#### [TAAKOMSCHRIJVING]
Herschrijf de alinea uit het interview die begint met ‘Wie bij Angèle Manteau thuis komt’ als een beknopte opsomming en behoud daarbij de belangrijkste feiten.

#### [TEKSTFRAGMENT]
| |
| |
| |
interview
Mijn leven is een beetje zoals dat van Don Quichot
Interview met Angèle Manteau
Ze leerde Nederlands bij de familie Greshoff, ze was de ontdekster van Louis Paul Boon en Hugo Claus debuteerde bij haar uitgeverij. Er is veel te vertellen over deze uitgeefster die al op haar 21ste begon. Maar ook zelf spreekt ze nog een aardig woordje mee in het literaire wereldje. Een gesprek over de woelige jaren dertig, Vlamingen in Nederland en de literaire waarde van scheldproza. Angèle Manteau in vogelvlucht.
Anna Rademakers
Wie bij Angèle Manteau thuis komt, treft in haar boekenkast vrijwel alleen Engelstalige literatuur aan. Op z'n zachtst gezegd opmerkelijk voor een vrouw die bijna veertig jaar aan het hoofd van een van de meest vooraanstaande Vlaamse uitgeverijen heeft gestaan. ‘Ik hoef niet meer te lezen, dus lees ik alleen nog wat ik leuk vind’, zegt de negentigjarige, tot barones benoemde dame laconiek, alsof het zo vanzelfsprekend zou zijn.

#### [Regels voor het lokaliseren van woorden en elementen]

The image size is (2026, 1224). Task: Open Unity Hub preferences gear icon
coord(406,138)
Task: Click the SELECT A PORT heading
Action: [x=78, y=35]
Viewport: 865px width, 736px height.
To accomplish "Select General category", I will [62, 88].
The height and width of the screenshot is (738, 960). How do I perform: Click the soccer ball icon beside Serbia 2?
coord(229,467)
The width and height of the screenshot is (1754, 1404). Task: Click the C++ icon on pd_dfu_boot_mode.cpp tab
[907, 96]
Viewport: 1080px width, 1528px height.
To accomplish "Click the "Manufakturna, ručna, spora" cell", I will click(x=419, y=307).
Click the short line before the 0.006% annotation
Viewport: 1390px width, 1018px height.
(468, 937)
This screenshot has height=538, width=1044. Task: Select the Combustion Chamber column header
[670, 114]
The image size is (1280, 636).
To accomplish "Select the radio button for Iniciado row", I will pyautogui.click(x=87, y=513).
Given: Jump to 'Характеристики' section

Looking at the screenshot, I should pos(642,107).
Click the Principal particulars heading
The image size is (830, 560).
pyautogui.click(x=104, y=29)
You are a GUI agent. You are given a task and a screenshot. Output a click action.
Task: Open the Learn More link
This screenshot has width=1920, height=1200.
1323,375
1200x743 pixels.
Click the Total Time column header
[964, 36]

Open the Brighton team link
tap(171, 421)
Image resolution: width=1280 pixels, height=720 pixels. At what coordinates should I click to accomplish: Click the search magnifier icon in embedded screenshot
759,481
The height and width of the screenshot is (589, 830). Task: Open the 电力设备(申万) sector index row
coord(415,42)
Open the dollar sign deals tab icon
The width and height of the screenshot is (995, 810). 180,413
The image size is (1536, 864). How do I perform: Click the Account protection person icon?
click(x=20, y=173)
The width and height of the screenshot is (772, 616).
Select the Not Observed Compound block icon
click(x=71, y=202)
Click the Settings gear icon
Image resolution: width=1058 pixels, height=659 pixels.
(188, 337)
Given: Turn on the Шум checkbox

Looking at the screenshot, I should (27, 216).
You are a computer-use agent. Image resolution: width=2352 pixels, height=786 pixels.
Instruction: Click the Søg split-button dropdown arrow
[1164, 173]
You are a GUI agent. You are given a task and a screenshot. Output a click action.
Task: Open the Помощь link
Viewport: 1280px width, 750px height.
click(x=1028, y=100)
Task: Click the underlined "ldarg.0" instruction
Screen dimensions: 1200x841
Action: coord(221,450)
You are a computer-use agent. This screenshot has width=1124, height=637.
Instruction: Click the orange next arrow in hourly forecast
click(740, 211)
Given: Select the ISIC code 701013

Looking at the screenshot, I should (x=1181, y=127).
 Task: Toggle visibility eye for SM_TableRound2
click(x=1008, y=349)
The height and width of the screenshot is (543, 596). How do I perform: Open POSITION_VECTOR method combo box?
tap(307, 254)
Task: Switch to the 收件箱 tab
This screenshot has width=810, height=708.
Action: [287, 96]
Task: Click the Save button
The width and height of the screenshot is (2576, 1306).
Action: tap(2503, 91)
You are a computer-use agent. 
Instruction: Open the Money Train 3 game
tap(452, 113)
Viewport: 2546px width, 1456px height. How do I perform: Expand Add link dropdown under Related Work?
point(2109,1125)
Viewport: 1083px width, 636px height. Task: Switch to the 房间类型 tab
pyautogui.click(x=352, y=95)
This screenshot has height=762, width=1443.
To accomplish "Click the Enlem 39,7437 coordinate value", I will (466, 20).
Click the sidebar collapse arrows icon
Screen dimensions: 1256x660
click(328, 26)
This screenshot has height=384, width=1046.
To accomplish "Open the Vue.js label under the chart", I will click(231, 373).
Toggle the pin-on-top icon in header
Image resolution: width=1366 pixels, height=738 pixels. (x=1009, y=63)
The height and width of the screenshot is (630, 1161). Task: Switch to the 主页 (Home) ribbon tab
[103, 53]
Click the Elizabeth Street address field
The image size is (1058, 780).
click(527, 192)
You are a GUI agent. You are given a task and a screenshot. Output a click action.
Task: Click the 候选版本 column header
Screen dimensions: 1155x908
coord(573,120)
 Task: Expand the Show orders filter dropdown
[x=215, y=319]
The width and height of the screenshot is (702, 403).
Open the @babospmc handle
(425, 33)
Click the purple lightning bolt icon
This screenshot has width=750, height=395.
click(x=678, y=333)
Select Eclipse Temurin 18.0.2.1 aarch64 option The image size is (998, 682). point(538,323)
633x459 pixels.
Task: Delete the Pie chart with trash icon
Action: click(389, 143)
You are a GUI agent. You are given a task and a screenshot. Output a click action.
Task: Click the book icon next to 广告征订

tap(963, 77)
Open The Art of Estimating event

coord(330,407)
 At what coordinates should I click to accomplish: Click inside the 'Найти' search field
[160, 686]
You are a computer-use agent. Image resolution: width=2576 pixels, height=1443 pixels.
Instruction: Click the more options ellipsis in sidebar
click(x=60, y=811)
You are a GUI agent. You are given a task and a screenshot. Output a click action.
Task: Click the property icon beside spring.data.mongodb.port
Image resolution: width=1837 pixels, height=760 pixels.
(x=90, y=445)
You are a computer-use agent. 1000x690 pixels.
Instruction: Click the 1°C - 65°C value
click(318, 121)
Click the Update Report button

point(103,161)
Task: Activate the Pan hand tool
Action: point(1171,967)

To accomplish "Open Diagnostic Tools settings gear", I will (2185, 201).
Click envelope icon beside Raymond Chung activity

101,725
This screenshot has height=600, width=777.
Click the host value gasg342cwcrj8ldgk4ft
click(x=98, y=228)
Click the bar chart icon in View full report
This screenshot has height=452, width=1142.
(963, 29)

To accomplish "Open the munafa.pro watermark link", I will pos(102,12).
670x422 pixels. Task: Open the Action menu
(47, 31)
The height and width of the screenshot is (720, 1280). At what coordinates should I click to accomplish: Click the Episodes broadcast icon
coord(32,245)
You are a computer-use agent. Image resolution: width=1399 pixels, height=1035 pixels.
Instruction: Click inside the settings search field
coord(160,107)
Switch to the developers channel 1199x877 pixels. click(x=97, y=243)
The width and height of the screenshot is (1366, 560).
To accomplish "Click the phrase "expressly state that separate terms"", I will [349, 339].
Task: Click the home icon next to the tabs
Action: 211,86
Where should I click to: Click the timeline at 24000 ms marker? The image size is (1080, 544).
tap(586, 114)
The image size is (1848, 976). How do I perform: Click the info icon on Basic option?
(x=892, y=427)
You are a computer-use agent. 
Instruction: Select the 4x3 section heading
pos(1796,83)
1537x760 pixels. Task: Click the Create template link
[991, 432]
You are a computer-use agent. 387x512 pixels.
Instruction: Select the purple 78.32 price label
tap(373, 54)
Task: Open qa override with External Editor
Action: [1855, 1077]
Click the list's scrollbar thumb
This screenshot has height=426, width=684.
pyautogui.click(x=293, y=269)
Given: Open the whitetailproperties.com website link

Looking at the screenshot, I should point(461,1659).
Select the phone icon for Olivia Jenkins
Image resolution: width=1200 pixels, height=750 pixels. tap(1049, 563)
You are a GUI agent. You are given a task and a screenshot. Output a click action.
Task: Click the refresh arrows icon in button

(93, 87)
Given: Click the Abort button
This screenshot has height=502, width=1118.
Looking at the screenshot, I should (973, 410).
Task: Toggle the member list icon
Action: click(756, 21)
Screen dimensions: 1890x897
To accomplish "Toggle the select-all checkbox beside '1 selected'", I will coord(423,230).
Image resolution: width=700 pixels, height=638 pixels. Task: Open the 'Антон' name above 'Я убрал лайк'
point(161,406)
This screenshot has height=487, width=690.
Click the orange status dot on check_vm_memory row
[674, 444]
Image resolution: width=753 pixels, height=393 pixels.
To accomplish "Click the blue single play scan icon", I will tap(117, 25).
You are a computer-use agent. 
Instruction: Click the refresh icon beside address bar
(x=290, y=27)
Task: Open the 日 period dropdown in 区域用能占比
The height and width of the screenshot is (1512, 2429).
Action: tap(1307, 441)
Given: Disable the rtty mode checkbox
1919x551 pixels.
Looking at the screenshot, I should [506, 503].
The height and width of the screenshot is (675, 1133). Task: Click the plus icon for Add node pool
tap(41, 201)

#### [ANTWOORD]
- De boekenkast van Angèle Manteau bevat vrijwel uitsluitend Engelstalige literatuur.
- Dat is opmerkelijk, omdat zij bijna veertig jaar aan het hoofd stond van een van de meest vooraanstaande Vlaamse uitgeverijen.
- De negentigjarige, die tot barones is benoemd, verklaart laconiek dat zij niet meer hoeft te lezen en daarom alleen nog leest wat zij leuk vindt.